Selbstgewachsen oder Selbstgepflanzt?

Wenn ein neuer Wald heranwächst, sprechen Forstleute von der Bestandesbegründung. Diese kann entweder vollkommen natürlich entstehen, indem ältere Bäume ihren Samen verteilen, aus dem dann neue Bäume wachsen (die Rede ist dann von Naturverjüngung). Oder mit Hilfe von Forstwirt:innen, die neue Bäume aussäen oder kleine Bäume aus Baumschulen pflanzen.

Im Studium und im Wald: Ein Leben voller Konkurrenzdruck

Nachdem ein Baum gepflanzt wurde, oder von selbst durch Naturverjüngung gekeimt ist, beginnt sein Wachstum. Besonders in den ersten Jahren hat er es nicht leicht. Denn er konkurriert stets mit anderen Bäumen und Pflanzen um Wasser, Licht und Nährstoffe. Gerade während dieser Anfangsphase kommt es oft vor, dass andere Vertreter:innen des Ökosystems Wald die Bäume überholen und der jungen, aufstrebenden Pflanze ein jähes Ende setzen. Zu diesen Vertreter:innen zählt zum Beispiel unser Wild, welches besonders im Winter die Knospen der Bäume als schmackhafte Nahrungsquelle schätzt. Ist eine Knospe aber erstmal abgefressen, kann aus ihr kein neuer Zweig und kein neues Blatt entstehen. Hier greift der Mensch nun ein und reduziert durch die Bejagung des Wildes den Druck, den das Wild auf den Wald ausübt. Diese ganze Thematik ist natürlich extrem komplex. Wenn Ihr Euch damit weiter beschäftigen wollt, empfehlen wir unsere Artikelreihe “Warum wir jagen (müssen)”.

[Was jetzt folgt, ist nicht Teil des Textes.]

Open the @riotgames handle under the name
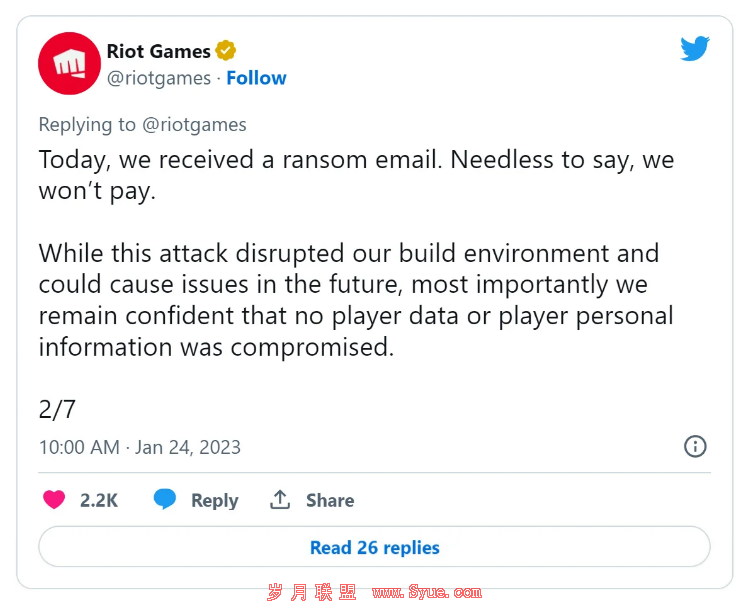 pos(159,78)
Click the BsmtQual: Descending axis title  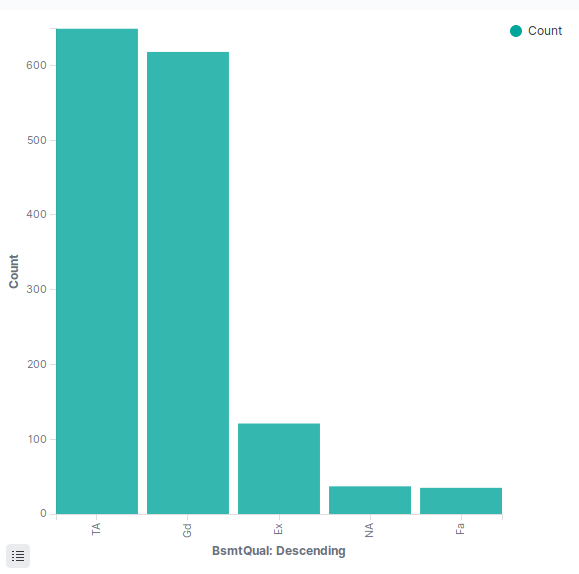[x=279, y=551]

Doch das Wild ist nicht die einzige Herausforderung, die ein junger Baum zu bestehen hat. Besonders auf Freiflächen sind Kräuter und Büsche oft schneller im Wachstum und überwuchern die jungen Pflanzen. Auch hier greifen wir Menschen durch die Forstwirtschaft wieder ein, um unsere Bäume zu fördern und so einen Wald nach unseren Bedürfnissen zu schaffen. 

Abgestorbene Waldflächen können neu bepflanzt werden – oder die Arbeit wird der Natur überlassen, wie hier im Harz.

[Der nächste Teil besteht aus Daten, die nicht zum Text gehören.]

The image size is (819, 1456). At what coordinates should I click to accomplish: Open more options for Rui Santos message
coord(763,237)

Ein beliebter Ferienjob für Studierende der Forstwirtschaft ist, in den Semesterferien frisch gepflanzte Waldflächen von Brombeeren und anderem Gestrüpp zu befreien, damit die Bäume ungehindert wachsen können. 

Rangeleien in der Pubertät

Wenn die Bäume dann größer werden, und Wild und Brombeeren nicht mehr eine so große Bedrohung darstellen (man spricht auch von “aus dem Äser”, also dem Maul der Rehe, gewachsen), beginnt die Konkurrenz der Bäume untereinander. Da wir als Förster:innen einen stabilen Mischwald begründen wollen, greifen wir auch hier wieder der Natur etwas unter die Arme. Wir entfernen die Bäume, die krumm und schwach sind, und andere, gut gewachsene Bäume bedrängen. Hierbei können wir auch Einfluss auf die Baumartenzusammensetzung unseres Waldes nehmen. Dies tun wir, indem wir Baumarten, die wir behalten möchten, fördern und Arten, von denen zu viele existieren oder die bspw. nicht mehr mit dem kommenden Klima zurechtkommen, fällen. Gleichzeitig entfernen wir bei manchen Bäumen auch die Äste, um ein möglichst langes, astfreies Stammstück zu erhalten. Man spricht hier auch von Wertastung.

Besonders im Jugendstadium haben Bäume viele Konkurrenten.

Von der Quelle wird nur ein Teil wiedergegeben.